Confronto con altri titoli
| Lega | Titolo | Carati | Impiego tipico |
|---|---|---|---|
| Oro 333 | 333 ‰ | 8 kt | Segmento d'ingresso, bigiotteria |
| Oro 375 | 375 ‰ | 9 kt | Mercato gioielli UK |
| Oro 585 | 585 ‰ | 14 kt | Gioielli di fascia media, USA |
| Oro 750 | 750 ‰ | 18 kt | Gioielli di pregio, orologi |
| Oro 916 | 916 ‰ | 22 kt | Monete, gioielleria asiatica |
| Oro fino | 999 ‰ | 24 kt | Lingotti, monete da investimento |
L'oro 750 si colloca chiaramente nel segmento premium. Rispetto al diffuso 585, il contenuto d'oro è superiore di circa 16,5 punti percentuali (75% contro 58,5%): ciò si riflette sensibilmente nel valore del materiale e spiega la netta differenza di prezzo tra i segmenti della gioielleria.

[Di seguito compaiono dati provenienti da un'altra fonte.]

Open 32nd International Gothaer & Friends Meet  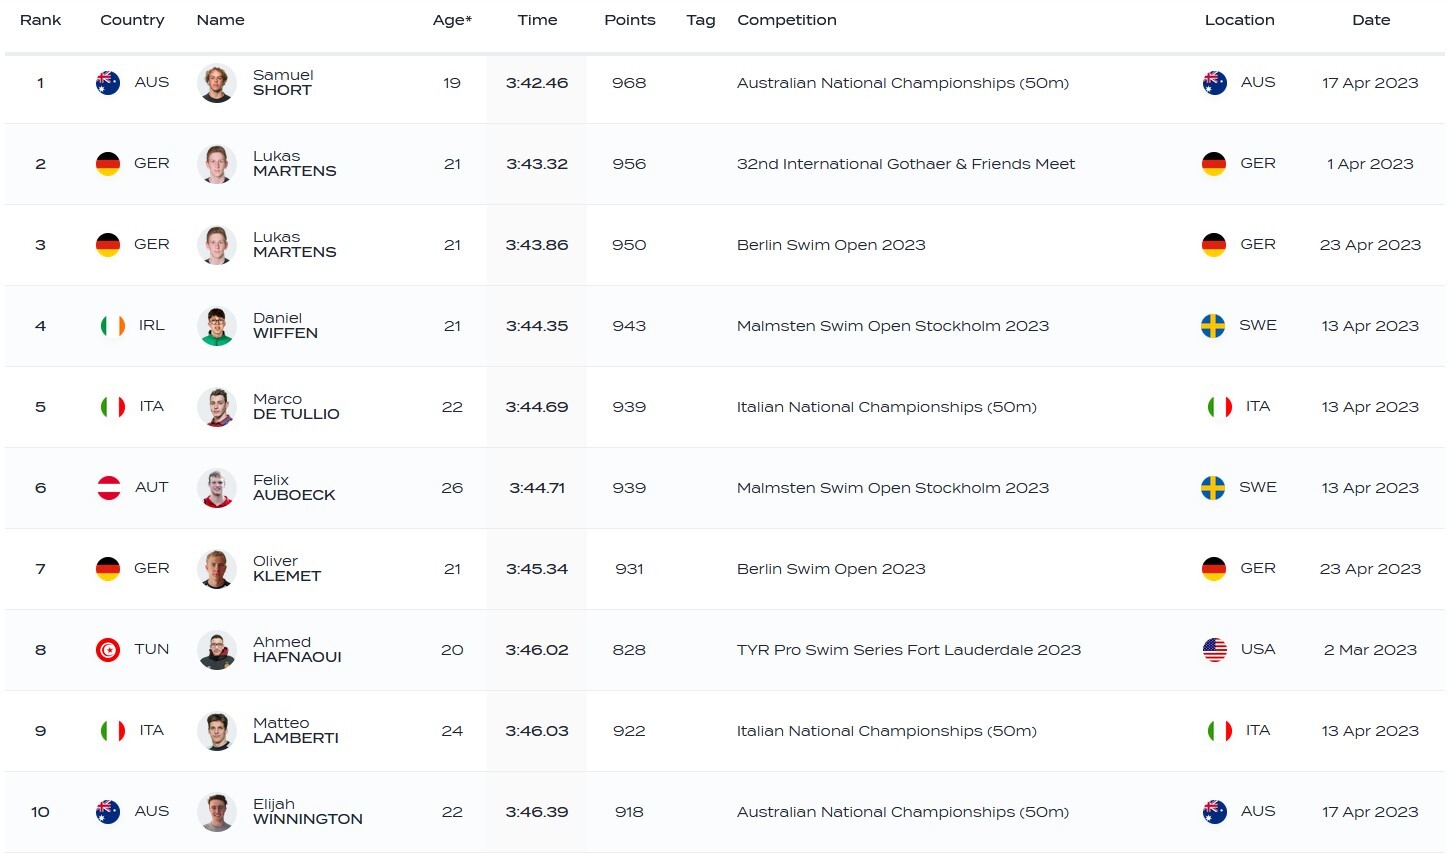(x=905, y=164)
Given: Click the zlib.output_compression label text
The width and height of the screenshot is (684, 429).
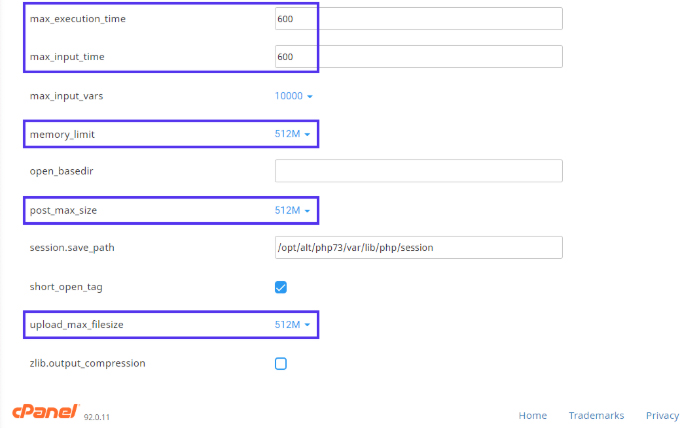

Acquisto, vendita e note fiscali
I gioielli in oro 750 e gli orologi con cassa in oro 750 sono ben negoziabili sul mercato secondario, poiché il titolo è riconosciuto a livello internazionale e facilmente verificabile. All'acquisto presso il rivenditore, il prezzo contiene oltre al valore di fusione sempre un sovrapprezzo per lavorazione, design e margine commerciale. Alla rivendita si rispecchia invece soprattutto il valore del materiale.
Per i venditori privati in Italia vale: i guadagni derivanti dalla vendita di gioielli e metalli preziosi costituiscono una plusvalenza soggetta a imposta sostitutiva del 26% (quadro RT/T del Modello Redditi PF, separata dall'IRPEF). Dal 2024, senza documentazione del costo di acquisto, la plusvalenza equivale all'intero corrispettivo. Avvertenza: questa non è una consulenza fiscale o d'investimento; per informazioni vincolanti rivolgersi a un commercialista.
Per gli acquisti in contanti si applica la normativa italiana sul limite dei contanti e la normativa antiriciclaggio: il rivenditore è tenuto alla verifica dell'identità oltre determinate soglie.
In breve
L'oro 750 (18 carati) unisce un elevato titolo del 75% a una buona lavorabilità e idoneità all'uso quotidiano: non stupisce che sia la scelta preferita di orafi e produttori di orologi in tutto il mondo. Chi vuole conoscere l'attuale valore del materiale di un pezzo usa preferibilmente il calcolatore del valore di fusione con il prezzo dell'oro del giorno.